In diesem alternativen Universum ist Philippe Auclair alias Louis Philippe, anglo-französischer Singer-Songwriter sondergleichen, seit vier Jahrzehnten eine bewunderte Größe. Philippes musikalische Anfänge liegen als Pop-Protagonist und Haus-Produzent bei Mike Always legendärem Label él Records. Von hier aus führten ihn seine Ausflüge in den Shibuya-Sound und zur Zusammenarbeit mit Leuten wie Bertrand Burgalat, Dave Gregory von XTC, Sean O'Hagan von High Llamas und Stuart Moxham von Young Marble Giants bis hin zu seinen jüngsten Abenteuern mit The Night Mail.
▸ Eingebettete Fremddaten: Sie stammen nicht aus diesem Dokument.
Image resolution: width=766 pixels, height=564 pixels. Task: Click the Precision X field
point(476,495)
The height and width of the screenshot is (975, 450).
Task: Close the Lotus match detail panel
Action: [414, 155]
Wer letztere sind, fragen Sie? The Night Mail sind ein loses Ensemble um den Bassisten, Acid-Jazz-Künstler und Enzyklopädisten Andy Lewis, den Ex-Death-in-Vegas-Gitarristen, Kopf von Papernut Cambridge bzw. beliebten Live- und Session-Schlagzeuger Ian Button und den Gitarristen und Wiener Pop-Botschafter in Canterbury, Robert Rotifer.
The Night Mail kamen vor zehn Jahren zusammen, um ein Album mit dem unterschätzten Post-Glam-Genie John Howard aufzunehmen. Nach diesem einmaligen Projekt verbrachten sie ein paar Abende in London, um als Begleitband für Robert Forster und Louis Philippe zu spielen, und schlossen dabei eine Allianz mit Letzterem, die 2020 zu ihrem ersten gemeinsamen Album Thunderclouds führen sollte. Angesichts der Komplexität, den reichhaltigen Sound dieses Albums auf der Bühne zu realisieren, holte Philippe seinen langjährigen Partner, musikalische Koryphäe und Multiinstrumentalist Danny Manners an Bord.
Mit diesem Set-Up entstand das Album nach vier Studiotagen – vorbereitet und vervollständigt von Louis Philippe und Andy Lewis, die als obsessives Duo den Aufnahmen Stimmen, Effekte und Instrumente hinzufügten – nur einmalig unterbrochen durch Robert Rotifer, der sich für die Telecaster starkmachte. Philippes & Lewis‘ Mission war es, das klangliche und harmonische Potenzial des Albums auszuschöpfen – und das von so unterschiedlichen Songs wie dem teils düsteren, teils (täuschend) fröhlichen Opener „The Road to Somewhere“, dem eingängigen, an XTC erinnernden „Pictures of Anna“, dem locker-apokalyptischen Space-Age-Groove von „Where Did We Go Wrong“ oder dem piano-geführten frankophonen Walzer von „Une maison sans toit“ – und hiermit sind wir erst auf der Hälfte der A-Seite angekommen!